Localized Many-Particle Majorana Modes with Vanishing Time-Reversal Symmetry Breaking in Double Quantum Dots

TL;DR

This paper proposes a new type of many-particle Majorana modes in double quantum dots that preserve local statistics and can exist with minimal time-reversal symmetry breaking, revealing a reverse Mott-insulator transition.

Contribution

It introduces spinful many-particle Majorana modes with local operator products in a superconductor-double-quantum-dot system, highlighting their emergence with negligible Zeeman splitting and Coulomb interactions.

Findings

Identification of a reverse Mott-insulator transition with degenerate parity bands.

Majorana operators connect odd and even parity ground states via multi-operator products.
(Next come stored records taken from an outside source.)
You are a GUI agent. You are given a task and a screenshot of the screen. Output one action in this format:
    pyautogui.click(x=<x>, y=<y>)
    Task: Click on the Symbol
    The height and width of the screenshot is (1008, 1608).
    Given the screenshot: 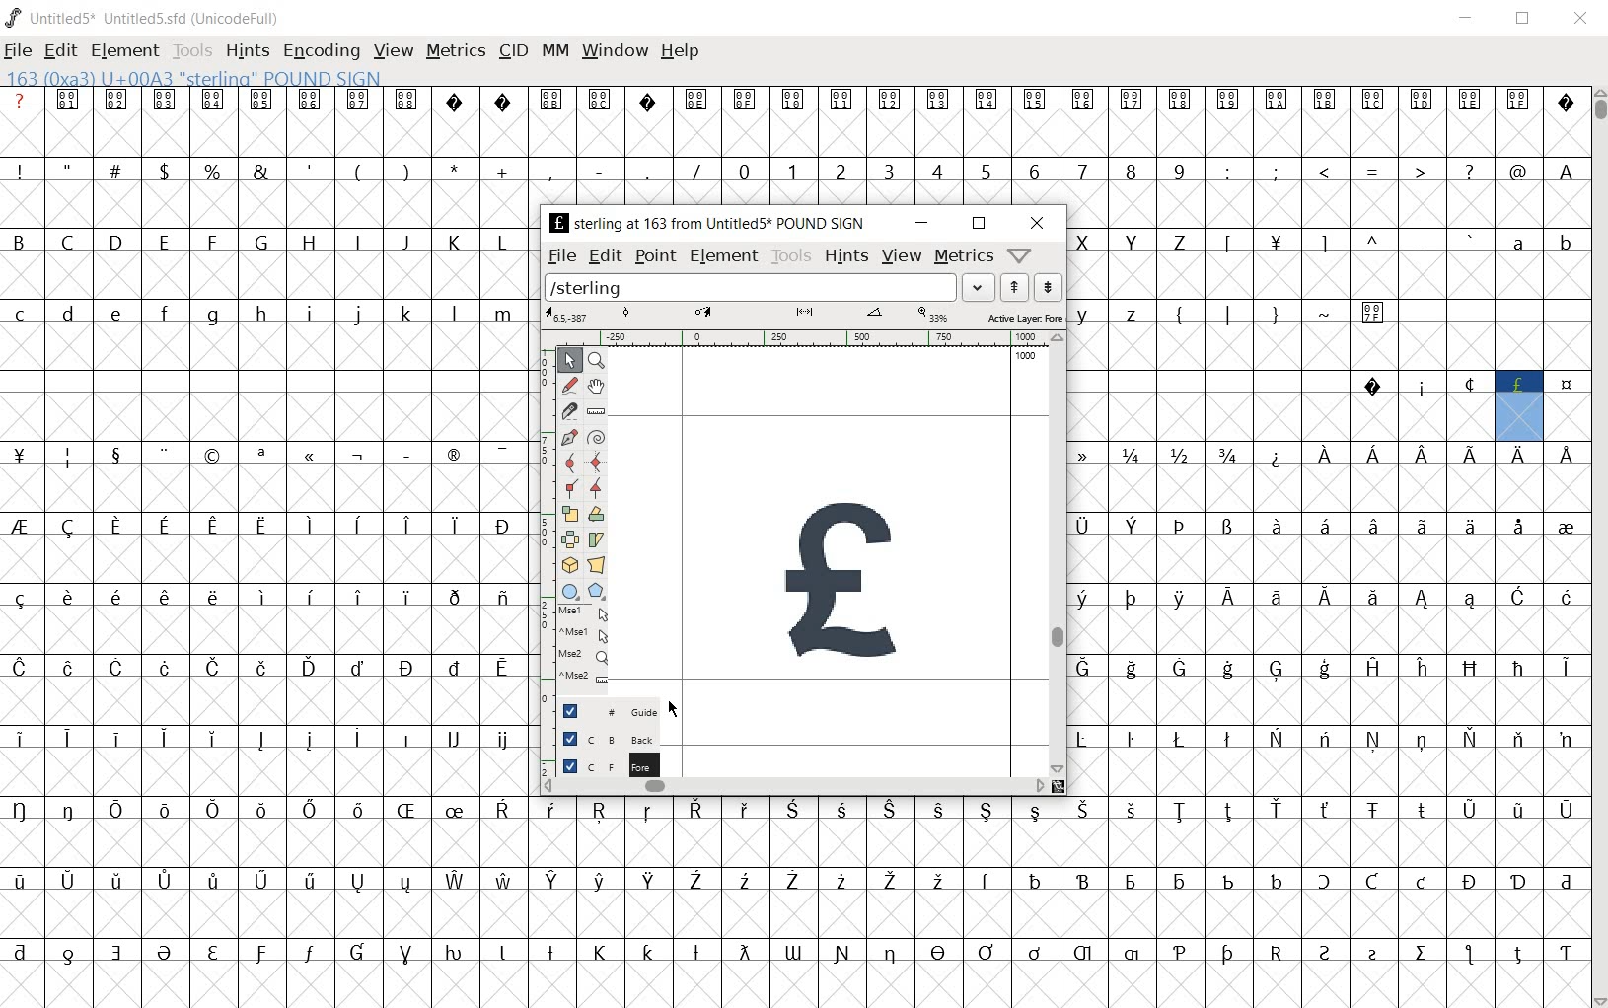 What is the action you would take?
    pyautogui.click(x=1370, y=527)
Observation of a 4% supercurrent in the even state and none in the odd state.

Abstract

We introduce the concept of spinful many-particle Majorana modes with local odd operator products, thereby preserving their local statistics. We consider a superconductor-double-quantum-dot system where these modes can arise with negligible Zeeman splitting when Coulomb interactions are present. We find a reverse Mott-insulator transition, where the even- and odd-parity bands become degenerate. Above this transition, Majorana operators move the system between the odd-parity ground state, associated with elastic cotunneling, and the even-parity ground state, associated with crossed Andreev reflection. These Majorana modes are described in terms of one, three, and five operator products. Parity conservation results in a 4% periodic supercurrent in the even state and no supercurrent in the odd state.